Sunday, April 8, 2007
Happy Easter everyone! How is everyone doing? I hope y'all had a great time. I did. My day started at 5 am because our service at church was at 6. I had to dance with my tambourine team and it was so cool. I was getting better, so hehe. I love dancing, esp. in the morning. There's nothing like it.
Then afterwards, I attended a birthday party at the beach. It was hot but worth it. Batman came to the party! LOL It was so cute how the kids were going ga-ga for him. I went back to church for a class I'm taking then went straight to a friend's birthday party. That was fun because we sang karaoke and I'm always up for a singing party. I got like 98 on the scores too! LOL
I had an awesome time with this person last night... He was fun to be with and I like hanging out with him. I'm sort of used to having him around; talking to him. It's the closest thing to having a boyfriend. Speaking of which, what is a boyfriend anyway? Someone who is a witness to your life right? I heard that explanation from a movie once. A companion; someone to be with at events; someone who buys you dinner sometimes and just someone to be there for you; to laugh at your sometimes corny jokes and just smile at you for no reason.
I have to say that I'm quite happy with my life right now. Everything is going right and I love it.
I love you guys.
Anne of Saipan
Friday, March 30, 2007
I also have bangs! For the first time in my life. I just wanted to do something different with my hair. I was going to get it colored but someone adviced me not so, so I didn't. Anyway, I like my new hairdo. It's something new, so I like it.

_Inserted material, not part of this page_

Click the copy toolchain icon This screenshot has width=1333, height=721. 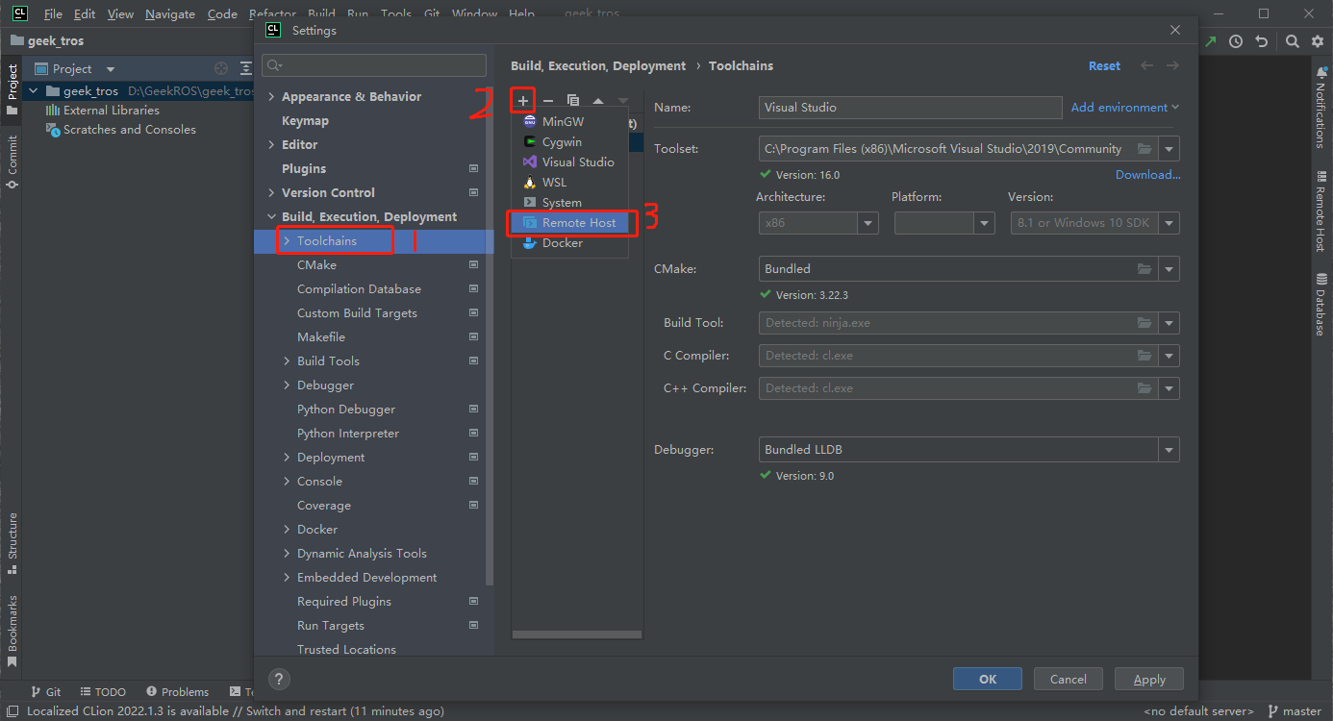(x=573, y=100)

This afternoon, I just realized that I've grown so much. Everything. Physically, emotionally. I still feel stuck in the past at times, but I'm kind of redirecting that to the future.

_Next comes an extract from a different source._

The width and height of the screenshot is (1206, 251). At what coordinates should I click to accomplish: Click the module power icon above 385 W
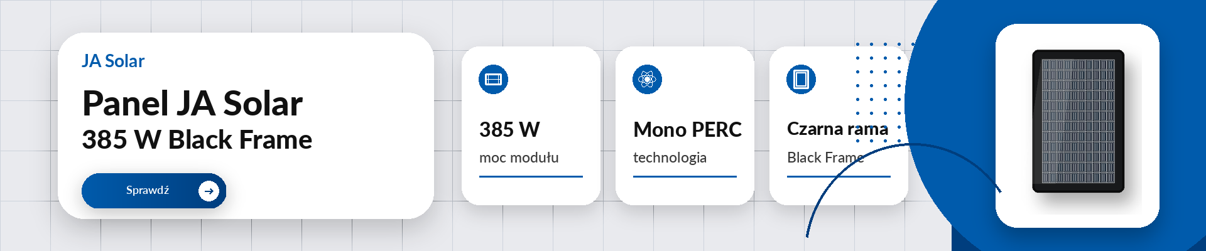coord(493,79)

Anyway, y'all have a great day.
I told my friend Ryan this a couple of years ago: whatever you give life, may it be good or bad, that's what you'll get back. So if you reap goodness, you'll sow goodness. If you reap negativity, you'll get negativity. It's pretty simple right?

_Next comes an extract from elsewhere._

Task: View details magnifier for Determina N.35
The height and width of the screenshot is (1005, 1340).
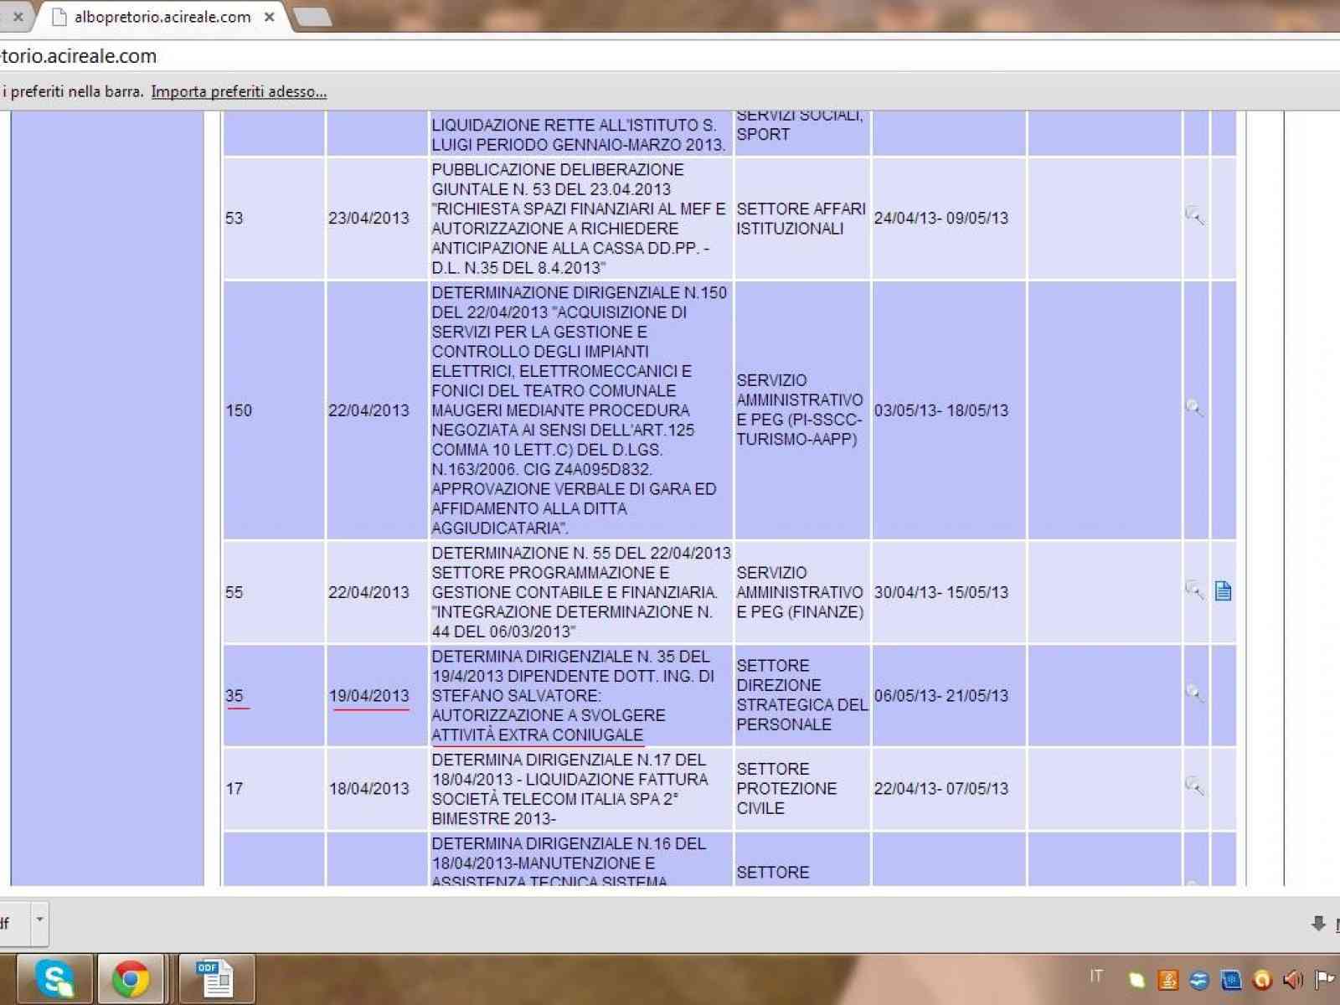Action: pyautogui.click(x=1194, y=693)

Having my "down time" is pretty good. I'm taking a break from school for a while and just re-prioritizing things. It's going well. I have more time to think and contemplate on what matters most which is family, friends, and myself.
By the way, I have soccer practice today and my team's name is SONIC BOOMERS. I'm playing for the women's league here on island and I must say, it's pretty cool to belong to a team. I can't believe I'm a soccer player. Never imagined myself to be an athlete, but I guess now it's official. There's no turning back... LOL.
I was also thinking about motherhood for some reason. It was my favorite actress' b-day last Friday, Keri Russell, and she just recently got married on Valentine's Day and she'll be having a baby this summer. I don't know, it kind of makes me just want to settle down too.
I think I'm ready though. Yeah.... I'm ready to have a husband and settle down and have babies. :o) Golly, I'm growing up! LOL Seriously though, I wish I could meet my future husband already. I've been praying religiously for the past couple of months... I want to fall in love again. I'm ready now. :o) I previously said that I'm only going to marry my bestfriend but I guess I could make an exemption.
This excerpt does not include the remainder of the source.